2

My application do some stuff in device-code and generates an array inside the kernel.

I need to search the first occurrence of an element in this array. How can i perform it in GPU? If i copy the array to CPU and do the work there, it will generate so much memory traffic, because this piece of code is called many times.

Blufter
  • 97
  • 1
  • 12

2 Answers2

2

There is most probably a more sophisticated solution, but for a start and especially if the number of occurrences of the element is very small, a simple brute-force atomic-min might be a viable solution:

template<typename T> __global__ void find(T *data, T value, int *min_idx)
{
    int idx = threadIdx.x + blockDim.x*blockIdx.x;
    if(data[idx] == value)
        atomicMin(min_idx, idx);
}

If the number of occurrences is really small and thus nearly all threads don't even attempt to access the atomic, this might actually be not that bad a solution. Otherwise (if the searched element is not so rare) you would have much more intra-warp divergence and, even worse, a much higher probability of conflicting atomic operations.

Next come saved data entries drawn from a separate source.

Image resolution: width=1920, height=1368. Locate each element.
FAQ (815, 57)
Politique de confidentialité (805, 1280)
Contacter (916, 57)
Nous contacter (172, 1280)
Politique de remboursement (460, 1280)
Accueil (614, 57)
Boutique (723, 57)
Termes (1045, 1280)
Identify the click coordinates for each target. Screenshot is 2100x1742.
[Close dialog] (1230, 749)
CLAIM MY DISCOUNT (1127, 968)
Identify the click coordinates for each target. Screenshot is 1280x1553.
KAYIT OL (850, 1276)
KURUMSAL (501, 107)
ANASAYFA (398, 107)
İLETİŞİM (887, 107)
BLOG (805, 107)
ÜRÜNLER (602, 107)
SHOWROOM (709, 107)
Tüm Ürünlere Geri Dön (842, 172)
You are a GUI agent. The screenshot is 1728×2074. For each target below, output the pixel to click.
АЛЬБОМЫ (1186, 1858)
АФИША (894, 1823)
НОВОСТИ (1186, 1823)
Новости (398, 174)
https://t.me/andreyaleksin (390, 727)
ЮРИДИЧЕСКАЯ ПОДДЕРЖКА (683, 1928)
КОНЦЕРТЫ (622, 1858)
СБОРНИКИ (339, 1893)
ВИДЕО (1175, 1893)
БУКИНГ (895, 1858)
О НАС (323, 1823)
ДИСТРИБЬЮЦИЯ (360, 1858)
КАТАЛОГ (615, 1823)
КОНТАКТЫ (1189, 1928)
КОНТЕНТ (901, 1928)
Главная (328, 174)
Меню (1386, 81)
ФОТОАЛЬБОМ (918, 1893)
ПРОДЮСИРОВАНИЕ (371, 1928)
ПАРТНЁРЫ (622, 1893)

EDIT: For a more sophisticated approach (but maybe still not the best) you could otherwise also in a pre-step create an int array with the value at index idx set to idx if the input array's element equals the searched element at that index, and INT_MAX if it doesn't:

indices[idx] = (data[idx]==value) ? idx : INT_MAX;

and then do a "classical" minimum-reduction on that index array to get the first matching index.

Christian Rau
  • 45,360
  • 10
  • 108
  • 185
  • I'll wait to see if someone else come with new ideas, otherwise i'll choose your answer as the best one. Thank you. – Blufter Jun 11 '13 at 15:20
  • Just a note: if your array is much bigger than the number of threads you have, you can perform just a step-wise reduction (i.e. load just one value per thread, do a reduction between the threads and only if the value is not found - iterate) – CygnusX1 Jun 11 '13 at 19:14
0

One approach is to use atomic operations which prevent other threads from accessing editable data until the one currently processing it is done.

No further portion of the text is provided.